Students who want to enroll in the research course should talk to different faculty members to find a project they are interested in with a professor who can supervise them. Students taking the course generally coordinate the times they will work each week with their supervising faculty members. When and how much you work will be up to your research professor, though an average of 5-6 hours per week is typical for CHEM 4260. Either of these courses can be taken by students who have completed CHEM 1302 and 1102 (Chemical Principles II and Lab). CHEM 4260 is generally offered every Fall and Spring.
Each summer a group of students are selected to work with faculty for a research experience which lasts 5 weeks. Participating students are paid a stipend, and thus cannot also receive credit for CHEM 4260, though frequently students will enroll in the course in the fall to continue the projects they started in the summer. To apply for the 2014 Welch Summer Research Program please complete the following application: Welch Summer Research Program Application. Applications for this year program must be submitted to Dr. Rafael Adrian no later than March 7th, 2014.
Faculty involved: Dr. Rafael Adrian
The preparation of organic compounds which chelate two different metals is of interest for a wide variety of interests. For example, a compound with one group that binds well to DNA and another group which cleaves DNA could be a better anti-cancer agent than a molecule containing only the DNA cleaving group. This project focuses on the synthesis of compounds that poses a DNA-binding group such as a palladium terpyridine connected by a linker to a group known to catalyze the cleavage of DNA, such as the ruthenium bipyridine. Variations in linker rigidity and length, as well as different DNA binding and cleavage groups will be examined.

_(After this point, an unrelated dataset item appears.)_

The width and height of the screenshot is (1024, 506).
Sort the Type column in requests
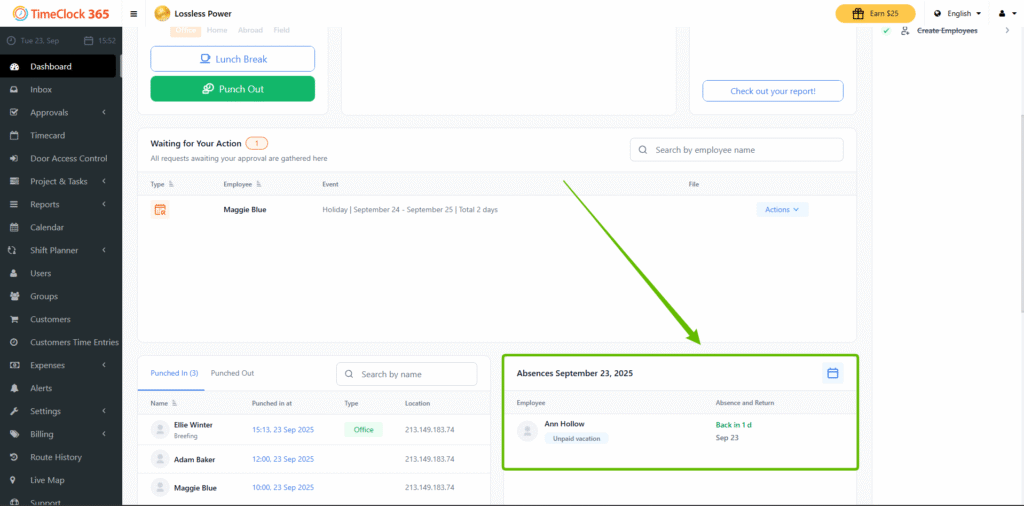pos(171,185)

Faculty involved: Dr. Betsy Leverett
Algae are among the most adaptable and diverse organisms on earth, thriving in nearly every type of habitat and climate, and providing the base of the food chain for most aquatic life. The biochemistry and metabolism of these fascinating organisms are especially important in extreme environments, in which they are not widely studied. Our current studies focus on the involvement of redox dynamics in the cellular processes of unicellular algae including temperature and light acclimation, lipid accumulation, stress metabolism, cell signaling, and defense. The objectives of this work are to characterize the specific roles and cellular targets of oxidoreductases in algal species of interest, and to develop educational exercises that utilize unicellular algae as model subjects to demonstrate concepts and techniques in biochemistry, organic chemistry, and cell biology.